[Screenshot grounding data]
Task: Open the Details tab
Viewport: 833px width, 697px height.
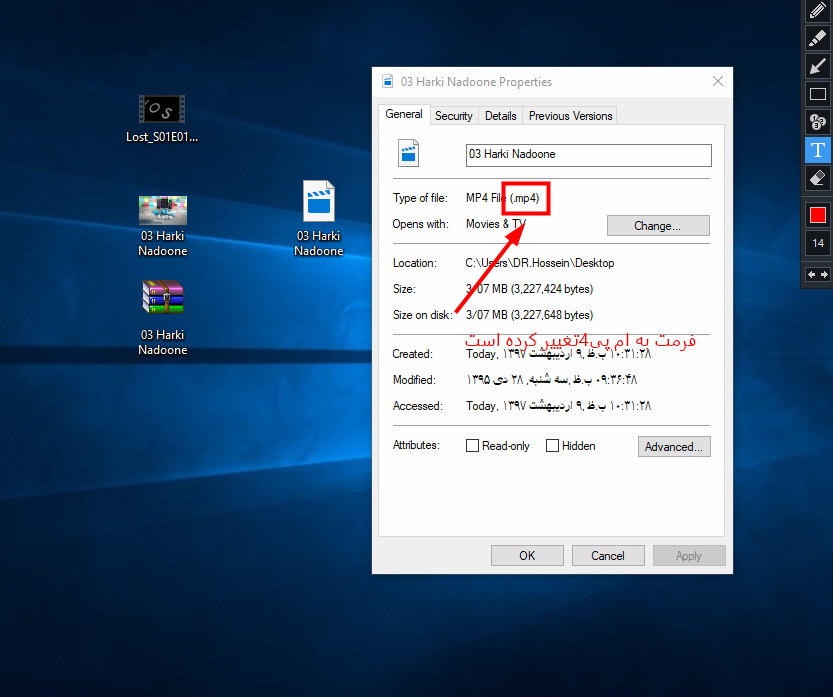Action: pos(500,116)
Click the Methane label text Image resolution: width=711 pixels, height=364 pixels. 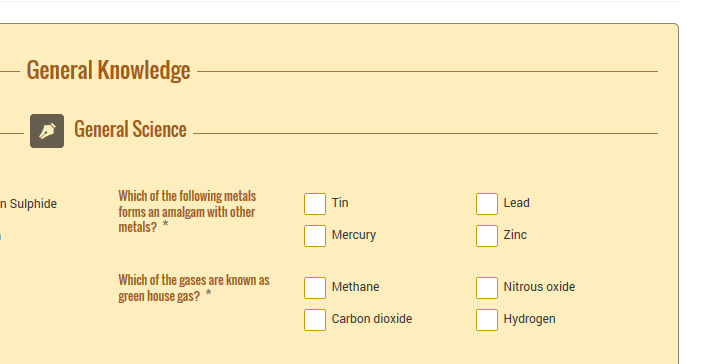pos(356,286)
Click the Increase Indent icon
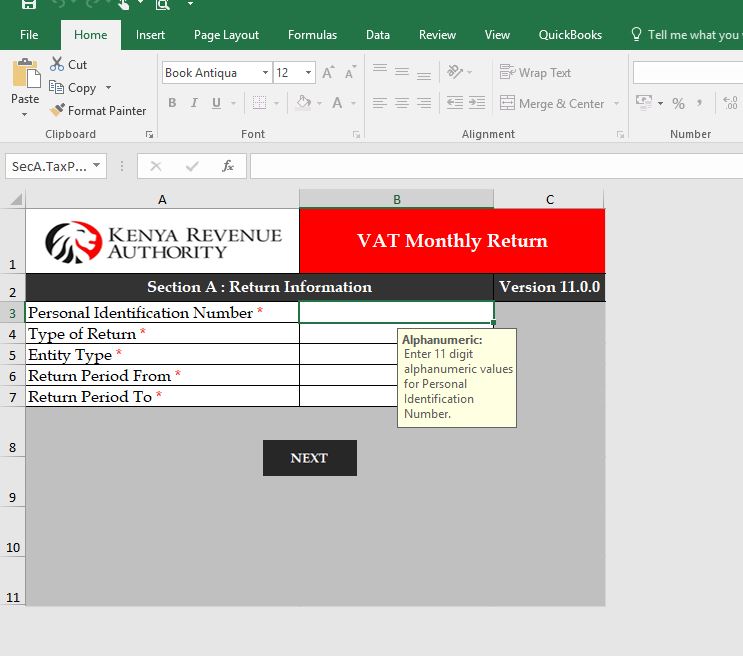Viewport: 743px width, 656px height. tap(476, 103)
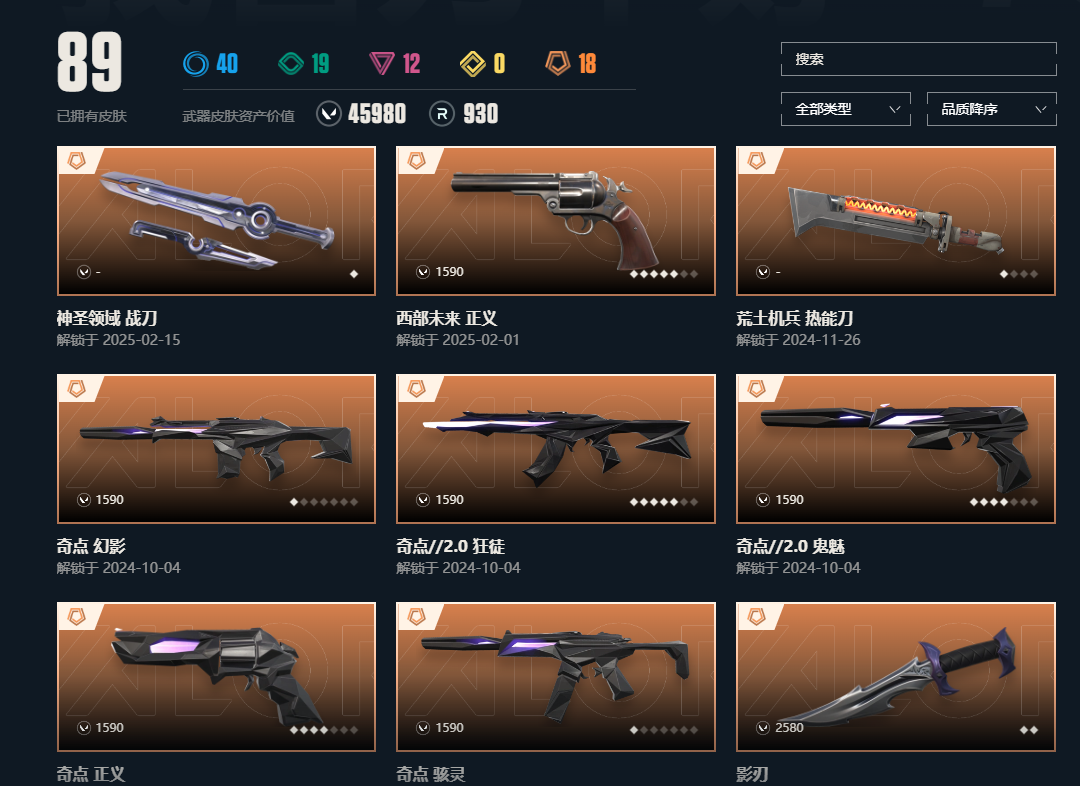The width and height of the screenshot is (1080, 786).
Task: Click the Radianite icon beside 930
Action: [442, 114]
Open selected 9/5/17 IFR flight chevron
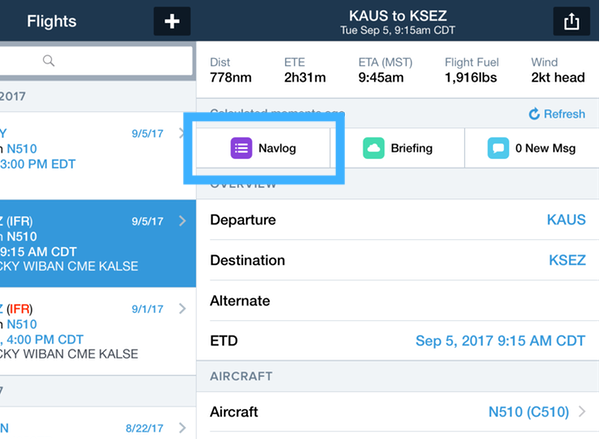 [x=182, y=221]
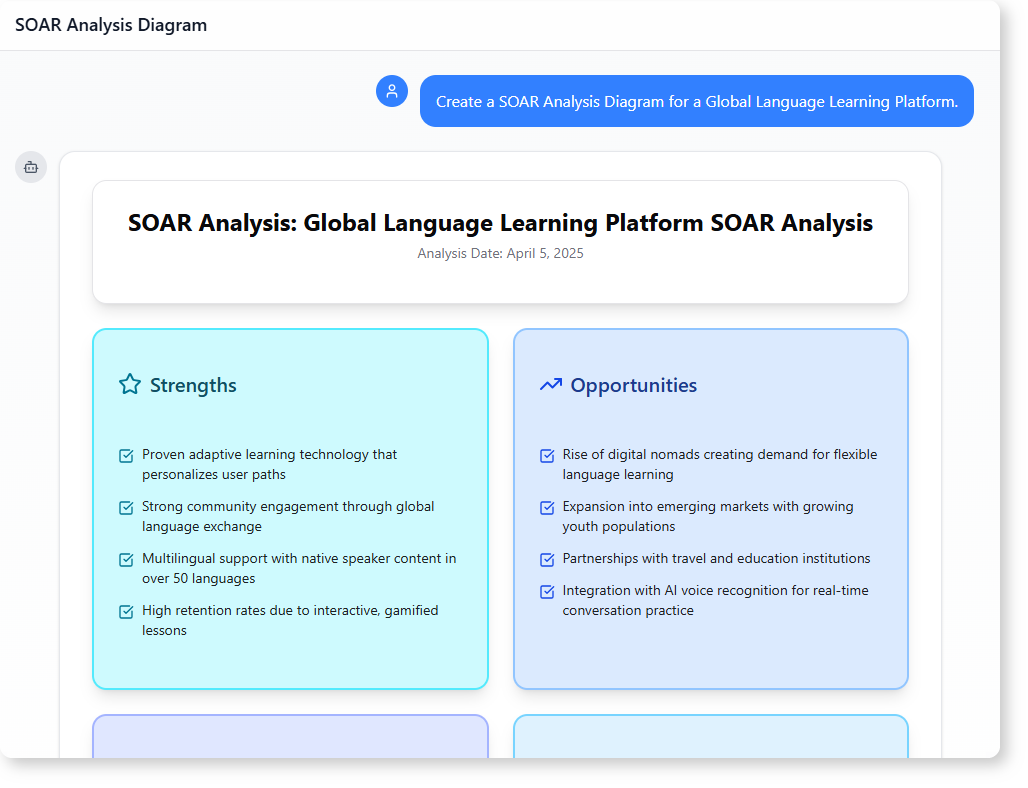Image resolution: width=1028 pixels, height=788 pixels.
Task: Click checkbox icon for emerging markets expansion
Action: click(547, 508)
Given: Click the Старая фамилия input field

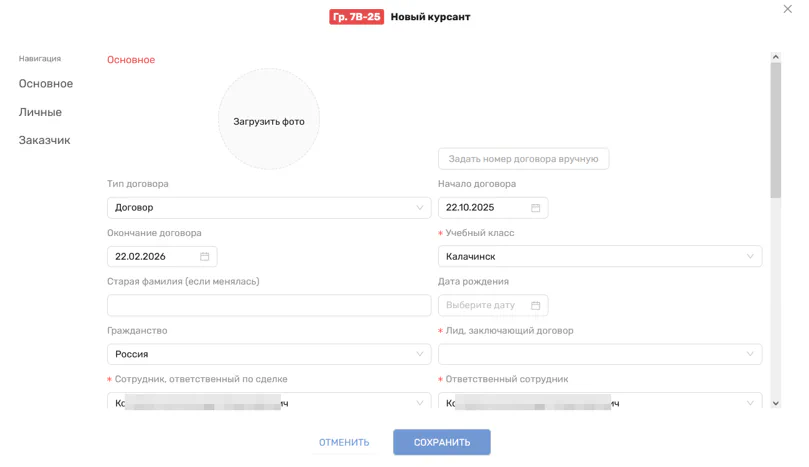Looking at the screenshot, I should (269, 305).
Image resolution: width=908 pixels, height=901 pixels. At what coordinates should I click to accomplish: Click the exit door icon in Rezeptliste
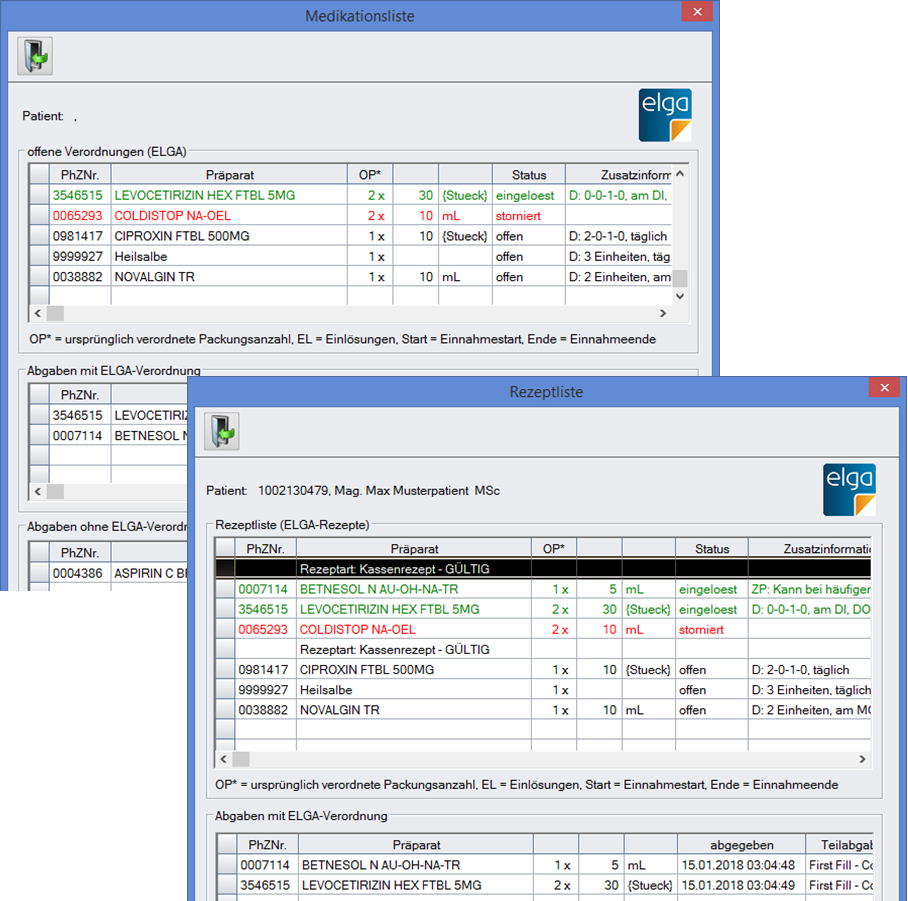point(222,431)
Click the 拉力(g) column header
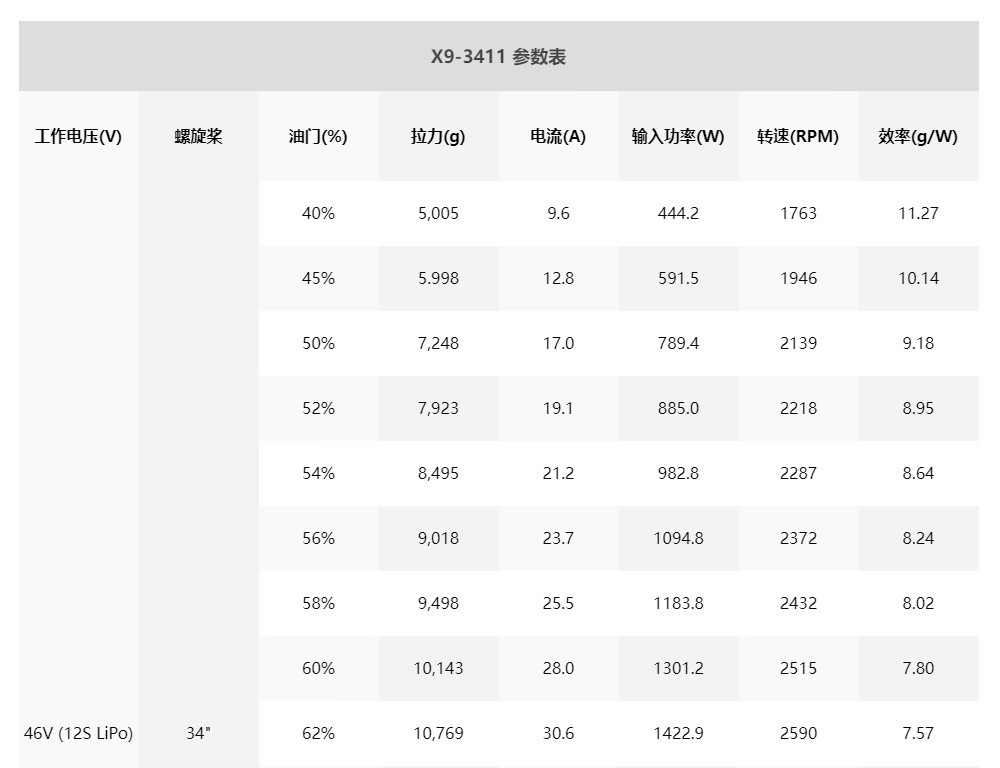This screenshot has height=768, width=1000. point(438,136)
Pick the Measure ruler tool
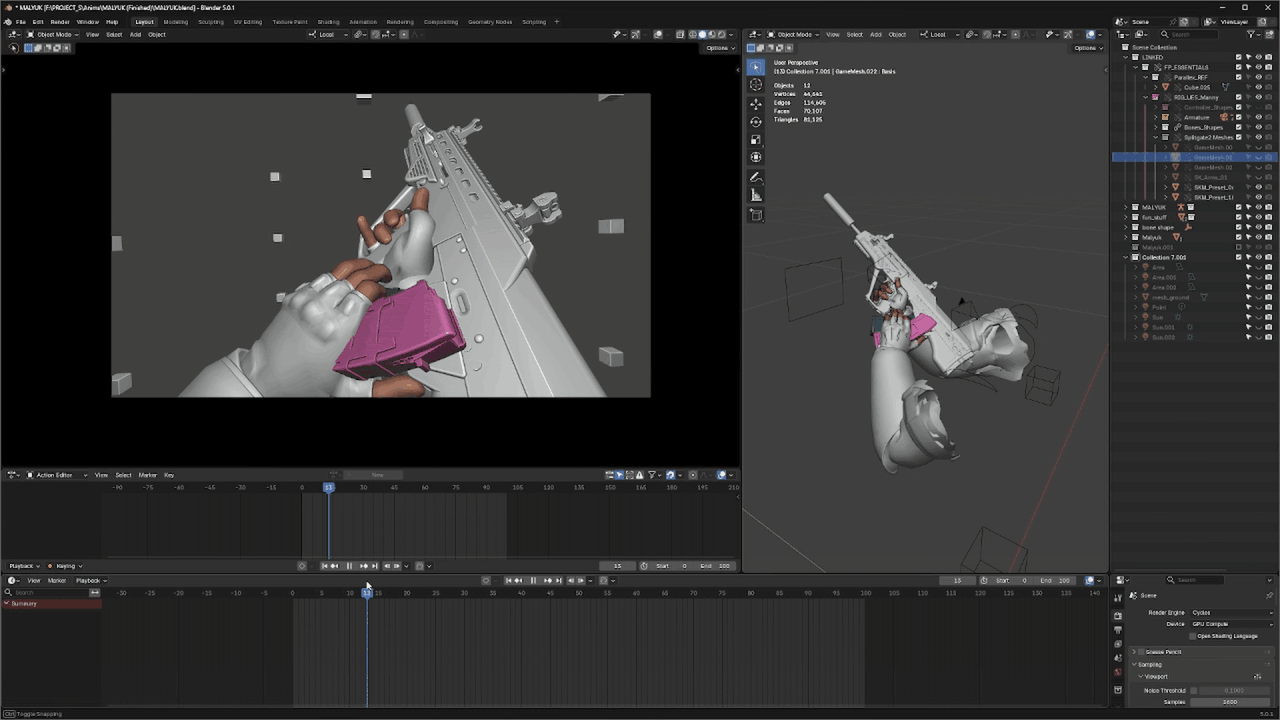The width and height of the screenshot is (1280, 720). 756,196
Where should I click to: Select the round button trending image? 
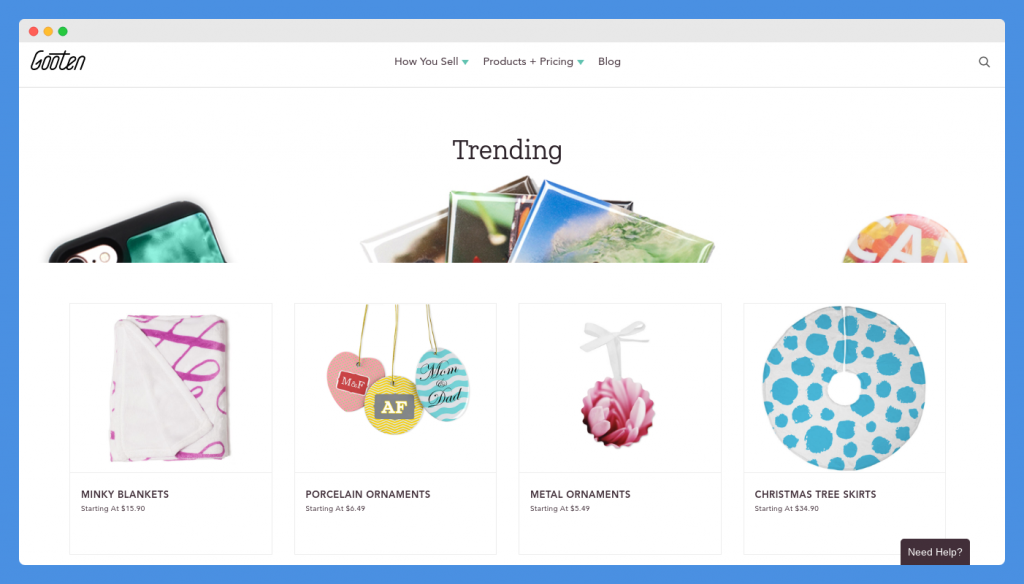904,239
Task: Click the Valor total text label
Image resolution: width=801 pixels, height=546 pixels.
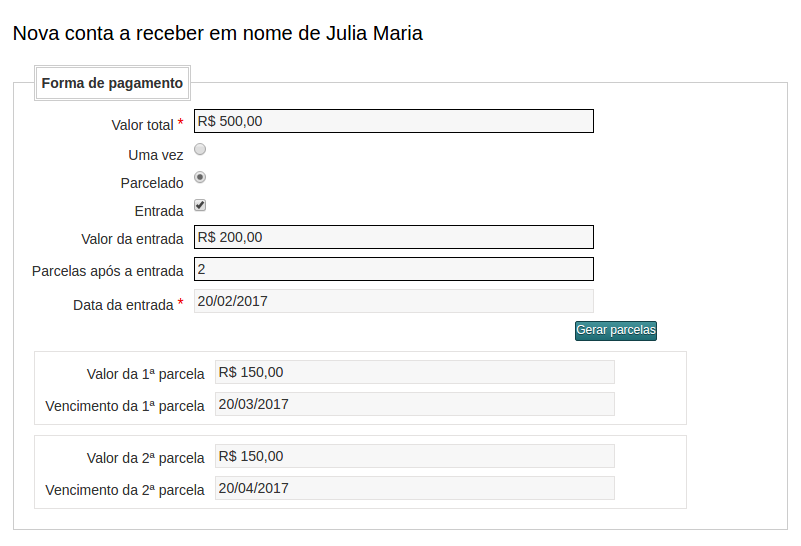Action: 143,125
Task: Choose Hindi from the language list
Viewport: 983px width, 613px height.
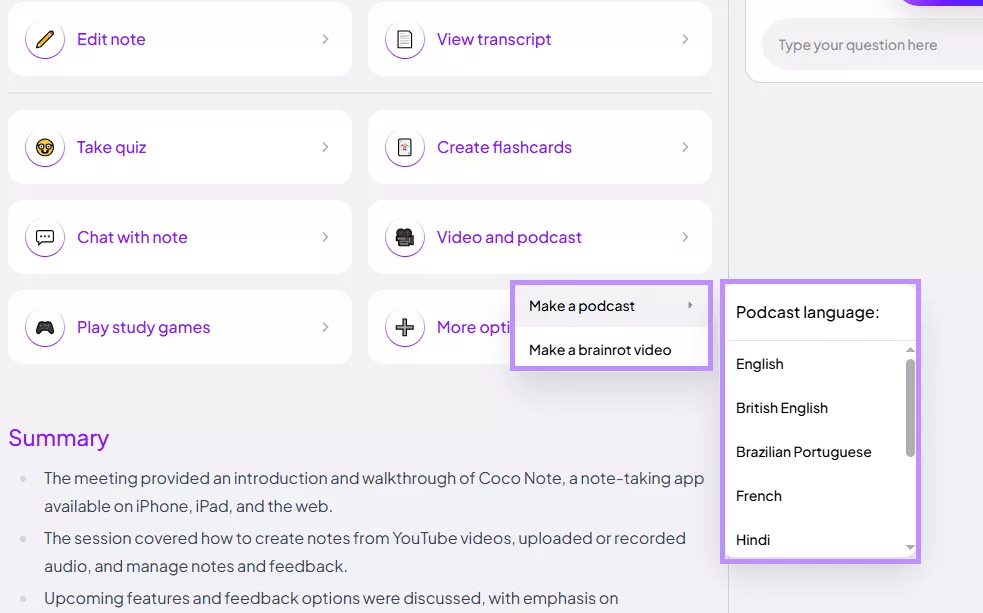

▶ [To do]
The answer consists solely of the lines from the one holding "Task: Choose Hindi from the language list" through the last line of the entries above, set down verbatim, without any pictures.

▶ [Answer for this exercise]
Task: Choose Hindi from the language list
Viewport: 983px width, 613px height.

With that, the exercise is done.